PROC TABULATE "summarizes values for all observations in a data set and prints the summaries in table format. It can produce tables with one to three dimensions, and within each dimension it allows multiple variables to be reported one after another or hierarchically."
"PROC TABULATE constructs tables of descriptive statistics from class variables, analysis variables, and keywords for statistics." It "treats the values of variables used to create a table in one of the two ways: as discrete classifications of data (class variables) or as continuous values for which you can request descriptive statistics (analysis variables)."
If you want to directly generate complicated and customized tables without a spreadsheet program, the TABULATE will be best alternative. There might be some difficulties being familiar with the grammars of TABULATE, but it will highly worth investing some time and efforts to do that (I never agree with Mr. Cho!). As a good tool for the customized tables, TABULATE is equipped with high flexibility, various functionality, and diverse formats.

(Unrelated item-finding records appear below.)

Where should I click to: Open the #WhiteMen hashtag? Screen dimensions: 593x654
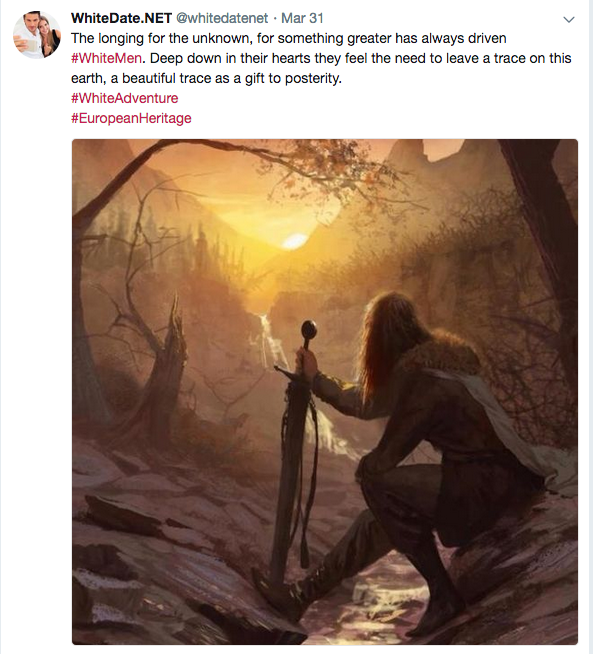(106, 58)
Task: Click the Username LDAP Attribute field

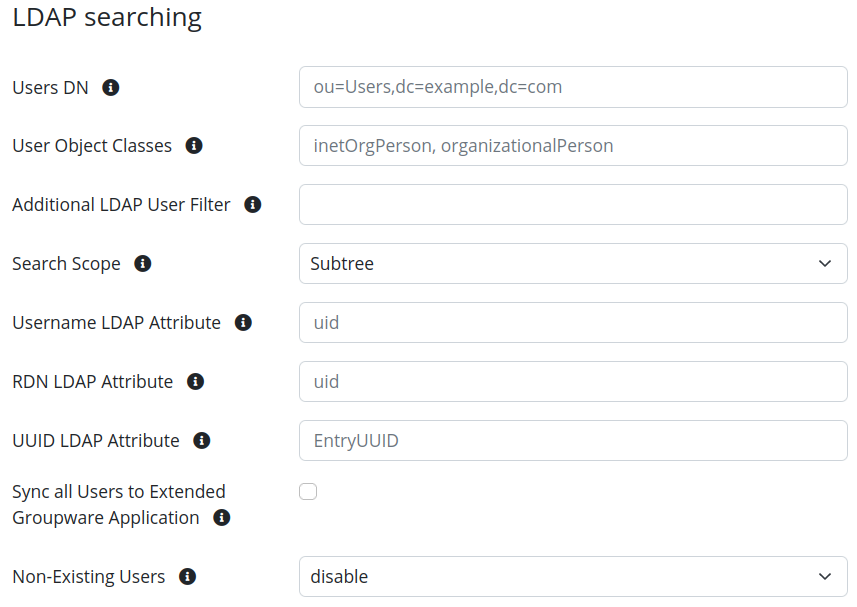Action: 573,322
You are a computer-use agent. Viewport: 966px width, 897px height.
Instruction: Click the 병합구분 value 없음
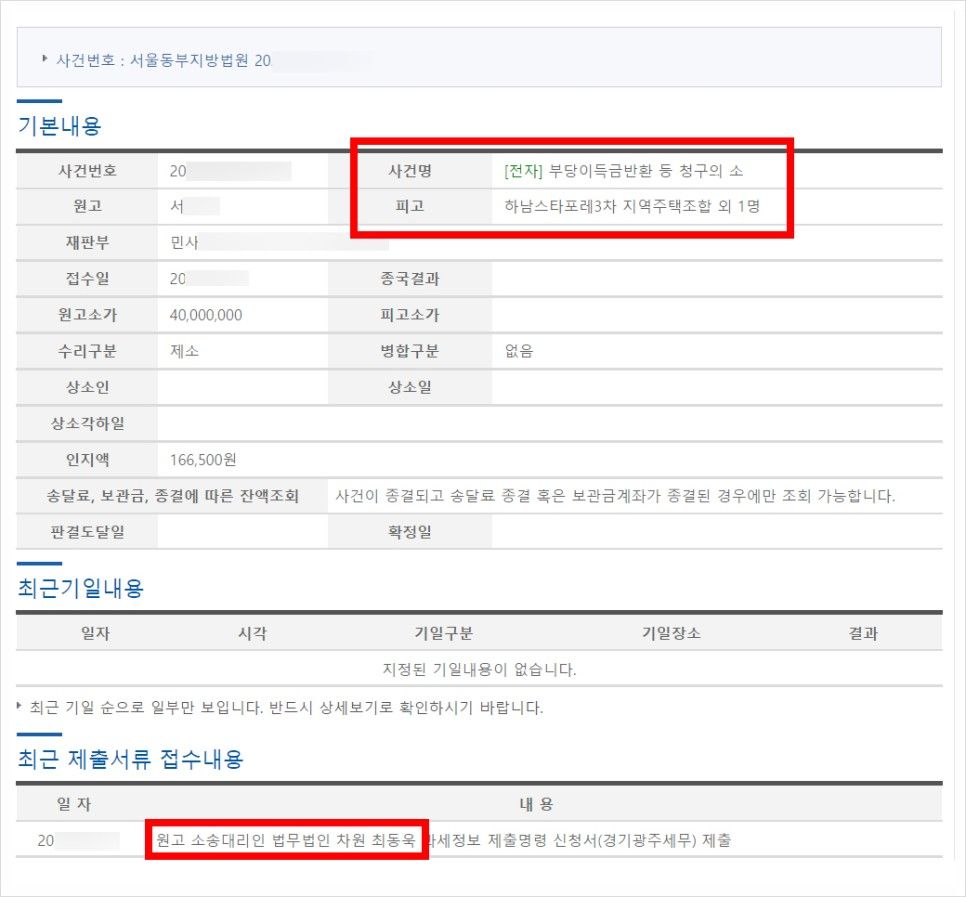click(519, 351)
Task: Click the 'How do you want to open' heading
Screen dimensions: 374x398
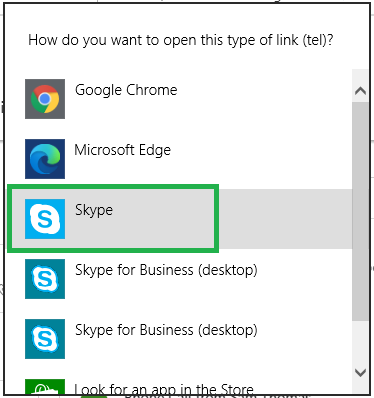Action: pos(181,40)

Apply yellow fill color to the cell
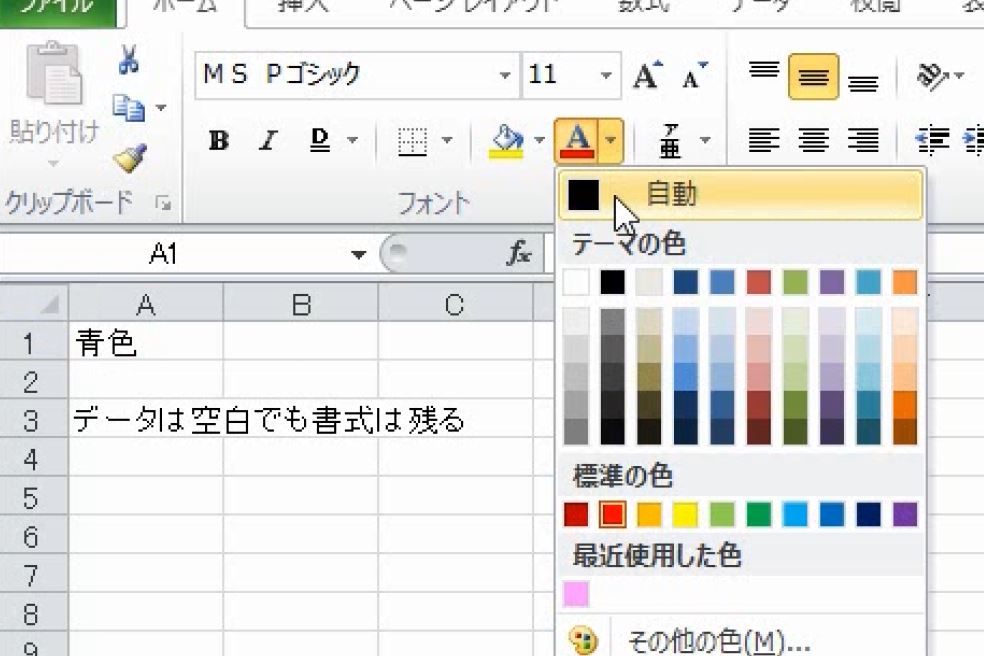505,140
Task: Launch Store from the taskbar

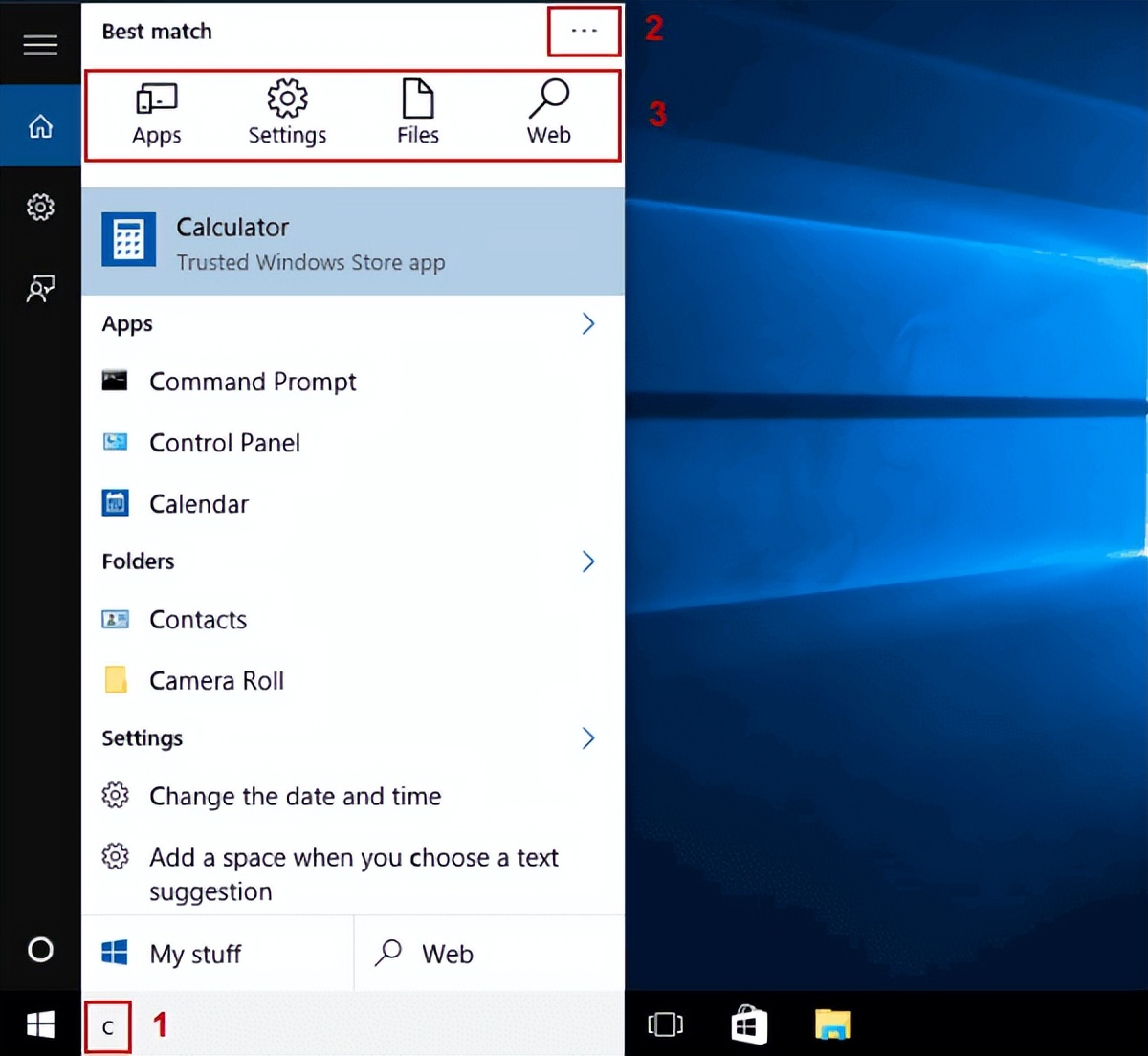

Although FREQ provides similar features including chi-square test (see the below cross table), it cannot support various statistics (e.g., mean, sum, and standard deviation). And PROC REPORT provides excellent functionality of generating professional reports, but its focus is on dealing efficiently with huge data set, not producing table-based outputs.
Available statistics are as follows. N and NMISS do not require any nonmissing observations. SUM, MEAN, MAX, MIN, RANGE, USS, and CSS require at ltast one nonmissing observation. VAR, STD, STDERR, CV, T, and PRT require at least two observations.
The TABULATE statement is always accompanied by one or more TABLE statements specifying the tables to be produced. You need to specify the variables to be used in the table in either a VAR statement (for analysis variables) or a CLASS statement (for class variables), but not both.
Class variable means "any variable, numeric or character, that you want to use to classify data into groups or categories of information." Normally each class variable has a small number of discrete values or unique levels. It can have character, integer, or even decimal values, but the number of unique values should be limited. CLASS statement is to "identify variables in the input data set as class variables.
Analysis variable means "any numeric variable for which you want to compute statistics." It is a quantitative or continuous variable as well as a qualitative or discrete variable for which you want descriptive statistics. VAR statement is to identify analysis variables in the input data set.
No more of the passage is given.